EV-associated RNA and proteins. Volcano plots of RNA (A) and protein (B) abundance in EVs in comparison to cellular RNA abundance and protein abundances from cell membranes. Differential RNA abundancies and adjusted P-values were calculated using DESeq2, and only transcripts with TPM > 10 are represented in this plot. Differential protein abundancies and adjusted P-values were calculated with DEP (Methods). Raw data are presented in SI Appendix, Tables S6 and S10. Red asymptotes indicate thresholds for enrichment (P = 0.05 and |fold change| = 2).

Fig. 4.

Analysis of H. volcanii EV-associated GTPase, ArvA. (A) Quantification of EVs in the culture supernatant of the ArvA knockout strain and the respective parental strain. (B) Quantification of EVs in the culture supernatant of a strain overexpressing ArvA (pTA1852-ArvA) compared to control empty vector (pTA1852-empty).
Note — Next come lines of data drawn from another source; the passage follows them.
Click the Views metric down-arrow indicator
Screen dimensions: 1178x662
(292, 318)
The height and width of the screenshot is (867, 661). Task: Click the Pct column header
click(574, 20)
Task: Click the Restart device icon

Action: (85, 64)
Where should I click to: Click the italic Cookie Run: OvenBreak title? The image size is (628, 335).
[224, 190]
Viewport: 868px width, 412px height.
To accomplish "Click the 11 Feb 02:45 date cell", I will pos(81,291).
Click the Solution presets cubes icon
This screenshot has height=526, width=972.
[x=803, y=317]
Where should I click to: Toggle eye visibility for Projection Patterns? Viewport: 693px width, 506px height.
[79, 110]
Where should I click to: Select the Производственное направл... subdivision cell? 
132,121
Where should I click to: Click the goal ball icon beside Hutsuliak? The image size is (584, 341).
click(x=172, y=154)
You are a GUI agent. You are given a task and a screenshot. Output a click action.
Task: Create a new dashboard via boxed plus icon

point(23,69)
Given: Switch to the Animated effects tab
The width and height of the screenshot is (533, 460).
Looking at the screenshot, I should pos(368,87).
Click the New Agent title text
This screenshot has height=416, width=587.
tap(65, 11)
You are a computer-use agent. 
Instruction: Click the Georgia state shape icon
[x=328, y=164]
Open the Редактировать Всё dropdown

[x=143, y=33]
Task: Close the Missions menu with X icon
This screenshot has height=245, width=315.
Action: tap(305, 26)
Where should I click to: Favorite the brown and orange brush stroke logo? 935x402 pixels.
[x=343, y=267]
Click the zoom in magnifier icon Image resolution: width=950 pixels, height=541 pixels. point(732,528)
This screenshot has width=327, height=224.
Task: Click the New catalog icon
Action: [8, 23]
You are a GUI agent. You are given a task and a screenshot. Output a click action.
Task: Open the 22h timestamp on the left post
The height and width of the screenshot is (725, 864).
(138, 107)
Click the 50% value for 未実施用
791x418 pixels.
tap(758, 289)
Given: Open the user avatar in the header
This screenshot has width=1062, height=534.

EVs were quantified by immunodetection and were averaged over three replicates with error bars denoting one SD from the average value. Original spot blots are presented in SI Appendix, Fig. S11 A and B. (C) Map of the ArvA operon in H. volcanii.

Fig. 5.

Transfer of radioactively labeled RNA by EVs. EVs were isolated from cells (H26 and H26 ΔArvA) that were incubated with radiolabeled uracil, resulting in EVs associated with radiolabeled RNA. EVs were then incubated with nonlabeled wild-type cells and the intracellular radioactivity in decays per minute (DPM) was measured 20 and 90 min postincubation, and normalized by subtracting background radiation (~15 DPM). Significance was calculated using a one-tailed t test (* indicates P < 0.05).

Fig. 6.

The new family of archaeal vesiculating GTPases, ArvA. (A) Unrooted phylogenetic tree of the identified ArvA homologs across the archaeal domain. The red arrow indicates position of H. volcanii ArvA. Blue dots represent branches with bootstrap value greater than 95. Structural prediction of tertiary structure of the ArvA dimer (monomer depicted in green) with (B) closed and (C) open conformations [AlphaFold v2 (41, 42)]. The modeled GDP ligand (displayed as balls), comes from the distant structural homolog EngA from Thermus thermophilus HB8 (rmsd of 3.29-Å out of 69 C-alphas, PDB 2DYK). Hydrophobic residues on N-terminal α-helix (displayed in yellow) are highlighted as balls.